(Screenshot grounding data)
•••••
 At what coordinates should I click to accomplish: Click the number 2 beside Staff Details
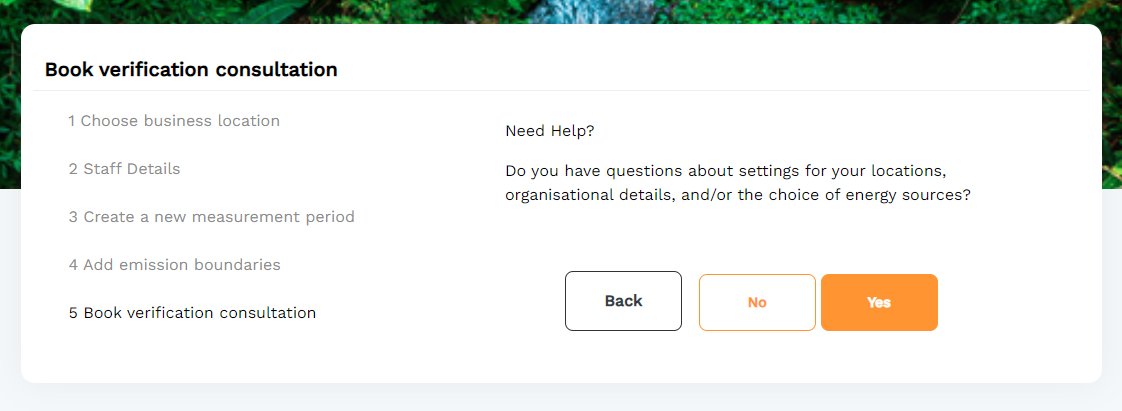73,169
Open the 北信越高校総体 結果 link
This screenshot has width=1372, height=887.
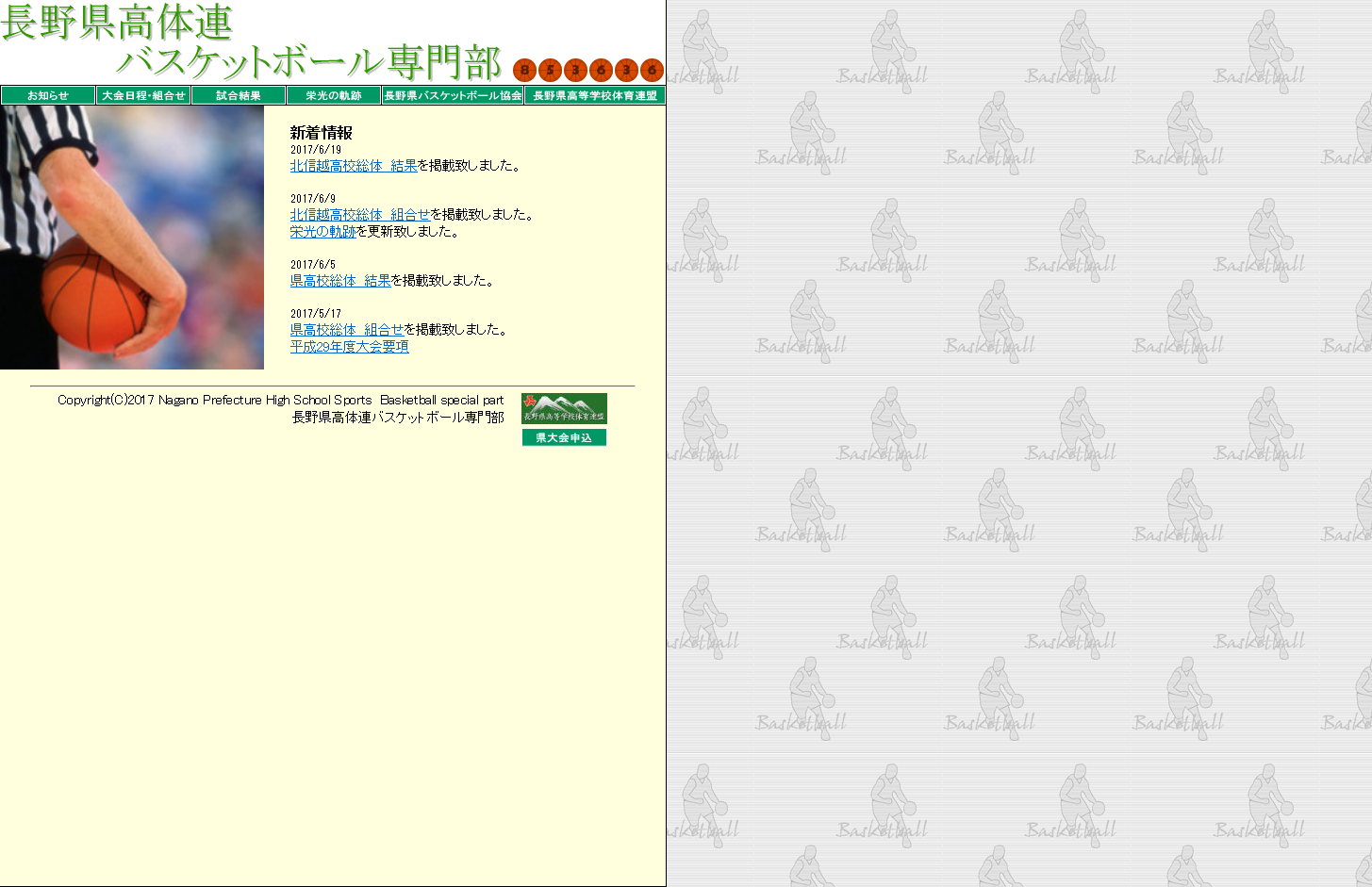[x=354, y=166]
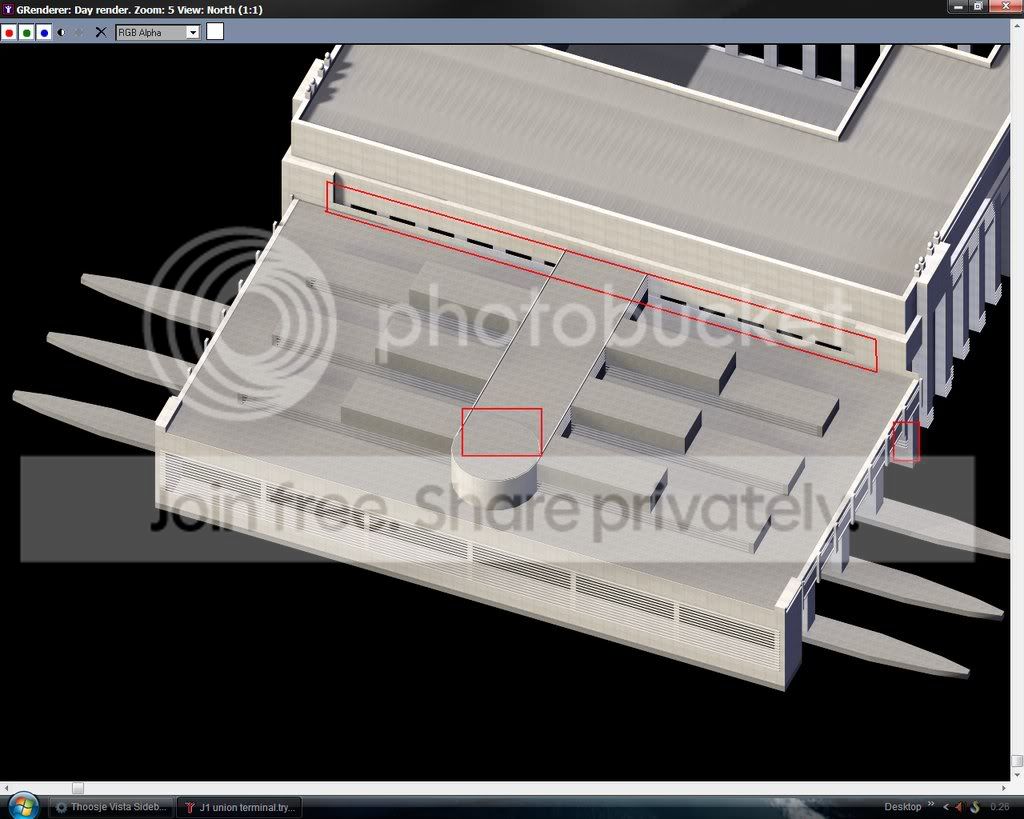Click the monochrome greyed-out icon beside alpha
This screenshot has height=819, width=1024.
pyautogui.click(x=79, y=32)
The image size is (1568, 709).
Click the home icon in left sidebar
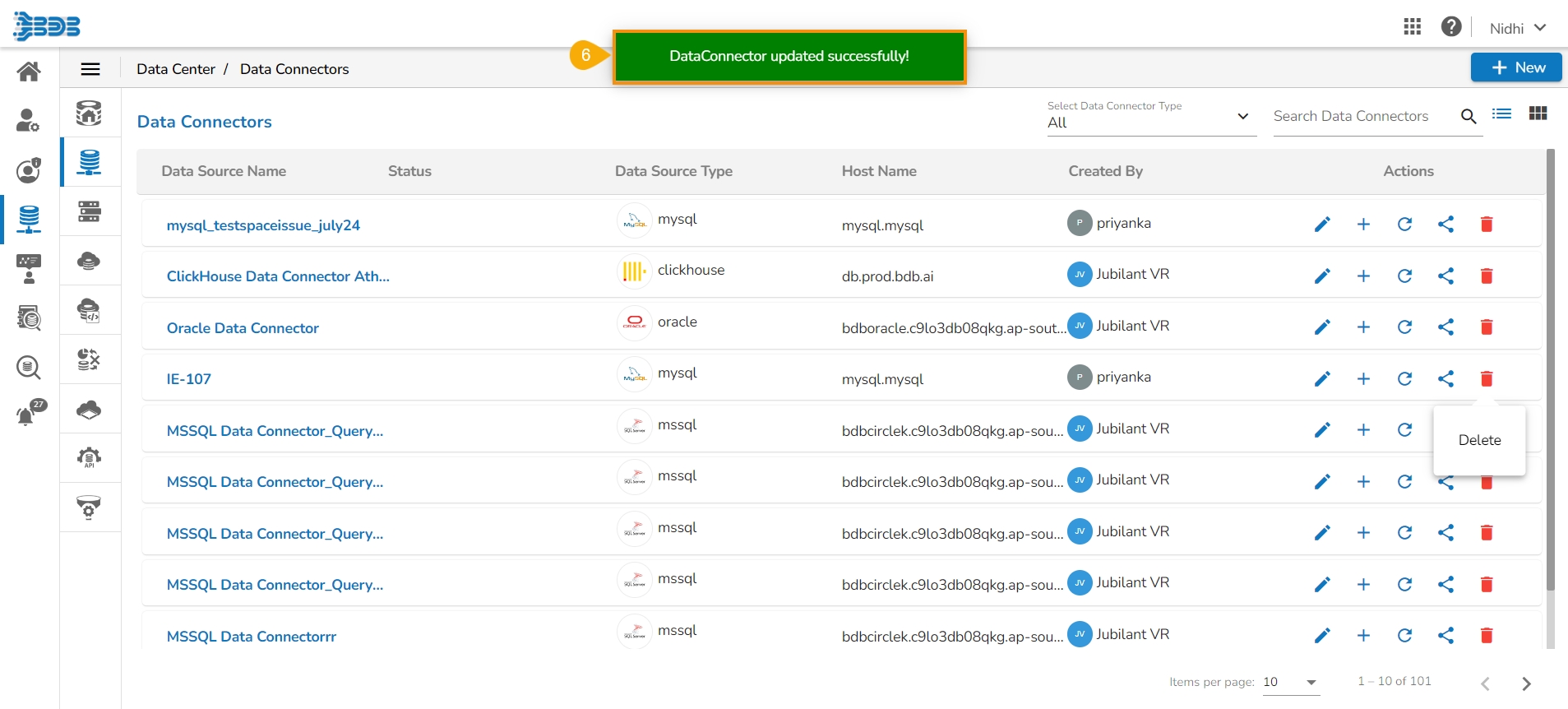(29, 72)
•••••
# What needs to be done
Begin with the line containing "Open the 北信越高校総体 結果 link" and end with the last line of the entries above. Copy those lines exactly, both ends included, and drop every picture.

# Solution to the exercise
Open the 北信越高校総体 結果 link
This screenshot has width=1372, height=887.
[x=354, y=166]
Click the monochrome greyed-out icon beside alpha
This screenshot has height=819, width=1024.
pyautogui.click(x=79, y=32)
The image size is (1568, 709).
Click the home icon in left sidebar
(29, 72)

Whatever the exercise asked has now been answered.